- **Extracted information**:
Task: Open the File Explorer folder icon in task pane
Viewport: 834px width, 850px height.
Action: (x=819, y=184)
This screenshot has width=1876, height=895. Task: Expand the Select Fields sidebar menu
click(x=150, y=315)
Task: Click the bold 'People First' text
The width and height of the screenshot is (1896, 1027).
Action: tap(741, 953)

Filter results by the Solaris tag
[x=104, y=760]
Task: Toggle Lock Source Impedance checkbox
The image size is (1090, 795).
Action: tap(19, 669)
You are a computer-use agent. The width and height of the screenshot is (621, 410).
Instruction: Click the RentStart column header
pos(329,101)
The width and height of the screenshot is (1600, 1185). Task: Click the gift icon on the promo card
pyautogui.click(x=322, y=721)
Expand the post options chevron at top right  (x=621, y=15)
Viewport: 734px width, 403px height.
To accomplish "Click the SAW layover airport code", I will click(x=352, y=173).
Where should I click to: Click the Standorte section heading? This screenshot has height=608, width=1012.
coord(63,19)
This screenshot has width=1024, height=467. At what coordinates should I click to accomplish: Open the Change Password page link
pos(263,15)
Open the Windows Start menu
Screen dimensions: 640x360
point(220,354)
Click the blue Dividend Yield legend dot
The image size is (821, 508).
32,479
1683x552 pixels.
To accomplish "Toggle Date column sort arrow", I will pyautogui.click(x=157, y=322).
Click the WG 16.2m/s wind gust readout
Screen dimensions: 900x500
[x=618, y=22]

- **Short exercise**: Copy out the items word for word, starting at the line that contains "1683x552 pixels." and continuing to the last line of the items.

- **Solution for this task**:
1683x552 pixels.
To accomplish "Toggle Date column sort arrow", I will pyautogui.click(x=157, y=322).
Click the WG 16.2m/s wind gust readout
Screen dimensions: 900x500
[x=618, y=22]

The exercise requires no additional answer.